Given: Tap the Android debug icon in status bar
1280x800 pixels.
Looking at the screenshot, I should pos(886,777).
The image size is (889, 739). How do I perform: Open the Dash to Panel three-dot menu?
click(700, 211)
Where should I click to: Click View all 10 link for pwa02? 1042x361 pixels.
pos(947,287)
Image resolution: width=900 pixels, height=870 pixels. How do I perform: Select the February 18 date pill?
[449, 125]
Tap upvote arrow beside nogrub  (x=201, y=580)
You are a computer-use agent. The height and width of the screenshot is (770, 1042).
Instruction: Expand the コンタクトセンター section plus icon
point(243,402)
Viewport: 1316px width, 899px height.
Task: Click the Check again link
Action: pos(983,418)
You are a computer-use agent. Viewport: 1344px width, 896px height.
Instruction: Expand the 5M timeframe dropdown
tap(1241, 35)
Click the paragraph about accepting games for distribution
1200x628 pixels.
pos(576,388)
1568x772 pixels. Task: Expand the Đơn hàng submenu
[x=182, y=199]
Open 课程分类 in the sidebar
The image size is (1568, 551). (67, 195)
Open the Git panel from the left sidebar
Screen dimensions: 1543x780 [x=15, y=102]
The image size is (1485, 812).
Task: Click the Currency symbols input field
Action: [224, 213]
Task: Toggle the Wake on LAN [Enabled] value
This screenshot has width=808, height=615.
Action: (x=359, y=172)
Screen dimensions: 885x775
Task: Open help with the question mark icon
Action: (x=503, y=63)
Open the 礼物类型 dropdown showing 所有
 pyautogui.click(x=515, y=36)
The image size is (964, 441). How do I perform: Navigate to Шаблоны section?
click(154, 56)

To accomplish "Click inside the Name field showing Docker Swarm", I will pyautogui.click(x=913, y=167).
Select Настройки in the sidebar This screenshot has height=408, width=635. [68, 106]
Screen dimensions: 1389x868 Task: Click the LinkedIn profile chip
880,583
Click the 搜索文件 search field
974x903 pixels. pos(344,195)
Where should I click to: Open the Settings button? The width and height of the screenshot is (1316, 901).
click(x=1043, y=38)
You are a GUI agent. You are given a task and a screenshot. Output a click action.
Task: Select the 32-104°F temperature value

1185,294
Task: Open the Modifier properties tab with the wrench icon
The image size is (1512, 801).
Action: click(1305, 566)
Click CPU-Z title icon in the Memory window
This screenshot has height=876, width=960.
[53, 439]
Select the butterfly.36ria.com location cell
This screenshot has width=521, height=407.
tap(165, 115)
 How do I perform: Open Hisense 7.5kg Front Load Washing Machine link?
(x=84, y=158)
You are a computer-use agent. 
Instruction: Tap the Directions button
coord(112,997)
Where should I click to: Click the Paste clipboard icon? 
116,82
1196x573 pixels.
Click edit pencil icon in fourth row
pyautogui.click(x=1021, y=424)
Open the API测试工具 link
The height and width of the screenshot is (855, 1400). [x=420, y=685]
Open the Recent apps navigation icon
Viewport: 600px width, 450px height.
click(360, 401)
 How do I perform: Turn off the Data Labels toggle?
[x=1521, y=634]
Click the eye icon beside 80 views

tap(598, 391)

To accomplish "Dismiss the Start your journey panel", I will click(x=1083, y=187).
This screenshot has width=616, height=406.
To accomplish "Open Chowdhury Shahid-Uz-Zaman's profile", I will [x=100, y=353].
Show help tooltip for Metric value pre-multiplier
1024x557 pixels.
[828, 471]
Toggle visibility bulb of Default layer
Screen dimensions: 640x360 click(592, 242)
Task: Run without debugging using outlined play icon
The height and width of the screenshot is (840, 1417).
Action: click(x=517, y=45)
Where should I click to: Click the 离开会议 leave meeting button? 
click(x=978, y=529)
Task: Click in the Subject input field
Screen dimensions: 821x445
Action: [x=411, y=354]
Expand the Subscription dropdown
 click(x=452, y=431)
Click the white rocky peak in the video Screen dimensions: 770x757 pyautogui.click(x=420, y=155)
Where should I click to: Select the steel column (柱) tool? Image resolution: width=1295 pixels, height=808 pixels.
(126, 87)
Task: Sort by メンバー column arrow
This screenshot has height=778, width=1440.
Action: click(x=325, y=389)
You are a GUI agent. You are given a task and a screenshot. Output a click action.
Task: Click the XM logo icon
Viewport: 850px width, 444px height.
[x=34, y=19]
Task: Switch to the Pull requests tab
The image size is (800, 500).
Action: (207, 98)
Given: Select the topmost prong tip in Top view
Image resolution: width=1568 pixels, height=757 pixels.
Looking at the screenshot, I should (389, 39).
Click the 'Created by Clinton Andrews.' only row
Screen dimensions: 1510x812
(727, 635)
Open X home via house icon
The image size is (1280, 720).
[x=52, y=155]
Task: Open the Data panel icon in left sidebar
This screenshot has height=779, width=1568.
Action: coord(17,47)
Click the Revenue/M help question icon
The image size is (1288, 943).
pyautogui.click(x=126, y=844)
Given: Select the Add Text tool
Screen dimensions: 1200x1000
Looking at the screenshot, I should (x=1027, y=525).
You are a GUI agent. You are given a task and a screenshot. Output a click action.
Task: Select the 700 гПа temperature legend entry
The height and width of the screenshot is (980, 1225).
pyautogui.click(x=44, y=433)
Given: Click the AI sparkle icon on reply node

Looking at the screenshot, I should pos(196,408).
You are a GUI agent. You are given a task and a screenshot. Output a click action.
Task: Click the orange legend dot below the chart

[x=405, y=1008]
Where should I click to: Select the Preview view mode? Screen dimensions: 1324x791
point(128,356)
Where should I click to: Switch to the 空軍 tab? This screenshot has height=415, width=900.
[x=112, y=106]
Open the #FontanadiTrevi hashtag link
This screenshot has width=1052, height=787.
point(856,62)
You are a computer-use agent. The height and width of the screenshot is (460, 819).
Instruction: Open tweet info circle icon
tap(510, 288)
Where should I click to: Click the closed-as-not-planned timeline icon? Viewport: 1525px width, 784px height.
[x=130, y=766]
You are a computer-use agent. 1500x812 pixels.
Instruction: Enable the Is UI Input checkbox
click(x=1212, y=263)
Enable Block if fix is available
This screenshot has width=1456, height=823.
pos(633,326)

Written exercise | Reproduce all of the data above verbatim, preserving every line without alteration.

Answer to this problem |
Given: Tap the Android debug icon in status bar
1280x800 pixels.
Looking at the screenshot, I should pos(886,777).
The image size is (889, 739). How do I perform: Open the Dash to Panel three-dot menu?
click(700, 211)
Where should I click to: Click View all 10 link for pwa02? 1042x361 pixels.
pos(947,287)
Image resolution: width=900 pixels, height=870 pixels. How do I perform: Select the February 18 date pill?
[449, 125]
Tap upvote arrow beside nogrub  (x=201, y=580)
You are a computer-use agent. The height and width of the screenshot is (770, 1042).
Instruction: Expand the コンタクトセンター section plus icon
point(243,402)
Viewport: 1316px width, 899px height.
Task: Click the Check again link
Action: pos(983,418)
You are a computer-use agent. Viewport: 1344px width, 896px height.
Instruction: Expand the 5M timeframe dropdown
tap(1241, 35)
Click the paragraph about accepting games for distribution
1200x628 pixels.
pos(576,388)
1568x772 pixels. Task: Expand the Đơn hàng submenu
[x=182, y=199]
Open 课程分类 in the sidebar
The image size is (1568, 551). (67, 195)
Open the Git panel from the left sidebar
Screen dimensions: 1543x780 [x=15, y=102]
The image size is (1485, 812).
Task: Click the Currency symbols input field
Action: [224, 213]
Task: Toggle the Wake on LAN [Enabled] value
This screenshot has width=808, height=615.
Action: (x=359, y=172)
Screen dimensions: 885x775
Task: Open help with the question mark icon
Action: (x=503, y=63)
Open the 礼物类型 dropdown showing 所有
 pyautogui.click(x=515, y=36)
The image size is (964, 441). How do I perform: Navigate to Шаблоны section?
click(154, 56)

To accomplish "Click inside the Name field showing Docker Swarm", I will pyautogui.click(x=913, y=167).
Select Настройки in the sidebar This screenshot has height=408, width=635. [68, 106]
Screen dimensions: 1389x868 Task: Click the LinkedIn profile chip
880,583
Click the 搜索文件 search field
974x903 pixels. pos(344,195)
Where should I click to: Open the Settings button? The width and height of the screenshot is (1316, 901).
click(x=1043, y=38)
You are a GUI agent. You are given a task and a screenshot. Output a click action.
Task: Select the 32-104°F temperature value

1185,294
Task: Open the Modifier properties tab with the wrench icon
The image size is (1512, 801).
Action: click(1305, 566)
Click CPU-Z title icon in the Memory window
This screenshot has height=876, width=960.
[53, 439]
Select the butterfly.36ria.com location cell
This screenshot has width=521, height=407.
tap(165, 115)
 How do I perform: Open Hisense 7.5kg Front Load Washing Machine link?
(x=84, y=158)
You are a computer-use agent. 
Instruction: Tap the Directions button
coord(112,997)
Where should I click to: Click the Paste clipboard icon? 
116,82
1196x573 pixels.
Click edit pencil icon in fourth row
pyautogui.click(x=1021, y=424)
Open the API测试工具 link
The height and width of the screenshot is (855, 1400). [x=420, y=685]
Open the Recent apps navigation icon
Viewport: 600px width, 450px height.
click(360, 401)
 How do I perform: Turn off the Data Labels toggle?
[x=1521, y=634]
Click the eye icon beside 80 views

tap(598, 391)

To accomplish "Dismiss the Start your journey panel", I will click(x=1083, y=187).
This screenshot has width=616, height=406.
To accomplish "Open Chowdhury Shahid-Uz-Zaman's profile", I will [x=100, y=353].
Show help tooltip for Metric value pre-multiplier
1024x557 pixels.
[828, 471]
Toggle visibility bulb of Default layer
Screen dimensions: 640x360 click(592, 242)
Task: Run without debugging using outlined play icon
The height and width of the screenshot is (840, 1417).
Action: click(x=517, y=45)
Where should I click to: Click the 离开会议 leave meeting button? 
click(x=978, y=529)
Task: Click in the Subject input field
Screen dimensions: 821x445
Action: [x=411, y=354]
Expand the Subscription dropdown
 click(x=452, y=431)
Click the white rocky peak in the video Screen dimensions: 770x757 pyautogui.click(x=420, y=155)
Where should I click to: Select the steel column (柱) tool? Image resolution: width=1295 pixels, height=808 pixels.
(126, 87)
Task: Sort by メンバー column arrow
This screenshot has height=778, width=1440.
Action: click(x=325, y=389)
You are a GUI agent. You are given a task and a screenshot. Output a click action.
Task: Click the XM logo icon
Viewport: 850px width, 444px height.
[x=34, y=19]
Task: Switch to the Pull requests tab
The image size is (800, 500).
Action: (207, 98)
Given: Select the topmost prong tip in Top view
Image resolution: width=1568 pixels, height=757 pixels.
Looking at the screenshot, I should (389, 39).
Click the 'Created by Clinton Andrews.' only row
Screen dimensions: 1510x812
(727, 635)
Open X home via house icon
The image size is (1280, 720).
[x=52, y=155]
Task: Open the Data panel icon in left sidebar
This screenshot has height=779, width=1568.
Action: coord(17,47)
Click the Revenue/M help question icon
The image size is (1288, 943).
pyautogui.click(x=126, y=844)
Given: Select the Add Text tool
Screen dimensions: 1200x1000
Looking at the screenshot, I should (x=1027, y=525).
You are a GUI agent. You are given a task and a screenshot. Output a click action.
Task: Select the 700 гПа temperature legend entry
The height and width of the screenshot is (980, 1225).
pyautogui.click(x=44, y=433)
Given: Click the AI sparkle icon on reply node

Looking at the screenshot, I should pos(196,408).
You are a GUI agent. You are given a task and a screenshot. Output a click action.
Task: Click the orange legend dot below the chart

[x=405, y=1008]
Where should I click to: Select the Preview view mode? Screen dimensions: 1324x791
point(128,356)
Where should I click to: Switch to the 空軍 tab? This screenshot has height=415, width=900.
[x=112, y=106]
Open the #FontanadiTrevi hashtag link
This screenshot has width=1052, height=787.
point(856,62)
You are a computer-use agent. The height and width of the screenshot is (460, 819).
Instruction: Open tweet info circle icon
tap(510, 288)
Where should I click to: Click the closed-as-not-planned timeline icon? Viewport: 1525px width, 784px height.
[x=130, y=766]
You are a computer-use agent. 1500x812 pixels.
Instruction: Enable the Is UI Input checkbox
click(x=1212, y=263)
Enable Block if fix is available
This screenshot has width=1456, height=823.
pos(633,326)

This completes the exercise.